PUMA
Istituto di Scienza e Tecnologie dell'Informazione     
Fantechi A., Gnesi S., Lami G., Maccari A. Application of linguistic techniques for use case analysis. In: IEEE Joint International Requirements Engineering Conference (Essen, Germany, 13 September 2002). Proceedings, pp. 157 - 164. IEEE, 2002.
 
 
Abstract
(English)
The Use Case formalism is an effective way of capturing both Business Process and Functional System Requirements in a very simple and easy-to-learn way. Use Cases may be modeled in a graphical way (e.g. using the UML notation), mainly serving as a table of content for Use Cases. System behavior can more effectively be specified by structured Natural Language (NL) sentences.

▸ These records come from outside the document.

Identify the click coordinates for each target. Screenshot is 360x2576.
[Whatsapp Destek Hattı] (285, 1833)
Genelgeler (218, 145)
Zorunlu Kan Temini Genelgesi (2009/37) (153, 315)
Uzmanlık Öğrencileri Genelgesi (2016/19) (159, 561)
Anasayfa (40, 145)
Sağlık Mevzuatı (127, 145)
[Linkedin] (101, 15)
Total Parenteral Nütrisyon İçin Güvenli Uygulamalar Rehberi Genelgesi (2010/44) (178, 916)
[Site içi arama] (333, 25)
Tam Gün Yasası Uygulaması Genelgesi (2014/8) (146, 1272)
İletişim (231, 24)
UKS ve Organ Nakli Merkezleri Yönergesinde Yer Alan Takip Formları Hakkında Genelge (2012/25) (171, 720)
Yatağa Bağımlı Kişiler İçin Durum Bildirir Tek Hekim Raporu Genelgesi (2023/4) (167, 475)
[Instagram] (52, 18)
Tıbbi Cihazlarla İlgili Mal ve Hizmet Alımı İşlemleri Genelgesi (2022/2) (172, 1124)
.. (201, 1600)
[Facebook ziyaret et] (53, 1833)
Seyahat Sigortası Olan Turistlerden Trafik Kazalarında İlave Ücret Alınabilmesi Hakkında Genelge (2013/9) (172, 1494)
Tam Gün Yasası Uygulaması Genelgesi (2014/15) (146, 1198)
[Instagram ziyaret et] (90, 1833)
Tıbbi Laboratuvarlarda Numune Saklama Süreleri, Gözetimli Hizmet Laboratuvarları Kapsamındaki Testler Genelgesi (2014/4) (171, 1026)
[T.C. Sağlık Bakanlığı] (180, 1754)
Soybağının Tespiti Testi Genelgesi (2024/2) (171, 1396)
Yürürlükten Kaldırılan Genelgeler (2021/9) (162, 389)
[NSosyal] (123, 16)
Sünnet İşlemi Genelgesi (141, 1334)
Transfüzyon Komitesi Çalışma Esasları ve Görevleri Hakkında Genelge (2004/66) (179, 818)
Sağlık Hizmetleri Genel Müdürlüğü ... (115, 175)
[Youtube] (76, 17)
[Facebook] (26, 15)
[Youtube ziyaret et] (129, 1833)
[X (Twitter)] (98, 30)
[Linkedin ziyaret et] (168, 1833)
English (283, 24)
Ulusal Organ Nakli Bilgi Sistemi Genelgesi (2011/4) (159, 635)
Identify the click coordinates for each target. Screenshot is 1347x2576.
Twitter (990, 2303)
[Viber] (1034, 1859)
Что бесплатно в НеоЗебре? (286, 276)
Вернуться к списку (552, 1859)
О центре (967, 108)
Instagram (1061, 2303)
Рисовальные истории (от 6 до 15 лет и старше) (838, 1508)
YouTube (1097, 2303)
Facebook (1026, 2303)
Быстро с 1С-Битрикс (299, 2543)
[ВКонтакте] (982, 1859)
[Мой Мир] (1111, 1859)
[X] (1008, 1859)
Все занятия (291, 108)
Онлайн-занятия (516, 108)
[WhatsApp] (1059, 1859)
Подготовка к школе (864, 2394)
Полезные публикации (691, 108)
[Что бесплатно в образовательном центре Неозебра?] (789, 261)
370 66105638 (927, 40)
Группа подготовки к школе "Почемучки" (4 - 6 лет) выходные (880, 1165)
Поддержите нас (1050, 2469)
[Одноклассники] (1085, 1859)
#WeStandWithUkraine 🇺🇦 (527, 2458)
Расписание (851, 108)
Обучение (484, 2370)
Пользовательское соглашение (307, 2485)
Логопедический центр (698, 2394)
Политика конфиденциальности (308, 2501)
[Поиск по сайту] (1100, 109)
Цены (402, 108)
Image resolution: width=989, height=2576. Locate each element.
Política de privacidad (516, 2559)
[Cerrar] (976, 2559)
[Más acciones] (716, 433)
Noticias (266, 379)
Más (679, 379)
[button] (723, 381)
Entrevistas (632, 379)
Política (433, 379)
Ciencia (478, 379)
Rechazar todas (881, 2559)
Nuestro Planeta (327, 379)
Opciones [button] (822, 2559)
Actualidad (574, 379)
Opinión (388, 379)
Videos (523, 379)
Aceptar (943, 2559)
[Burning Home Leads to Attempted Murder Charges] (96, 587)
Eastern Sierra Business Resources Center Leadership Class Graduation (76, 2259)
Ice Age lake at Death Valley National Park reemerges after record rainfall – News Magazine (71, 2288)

The use of NL as a way to specify the behavior of a system is however a critical point, due to the inherent ambiguity originating from different interpretations of natural language descriptions . We discuss the use of methods, based on a linguistic approach, to analyze functional requirements expressed by means of textual (NL) Use Cases. The aim is to collect quality metrics and detect defects related to such inherent ambiguity. In a series of preliminary experiments, we applied a number of tools for quality evaluation of NL text (and, in particular, of NL requirements documents) to an industrial Use Cases document. The result of the analysis is a set of metrics that aim to measure the quality of the NL textual description of Use Cases. We also discuss the application of selected linguistic analysis techniques that are provided by some of the tools to semantic analysis of NL expressed Use Case.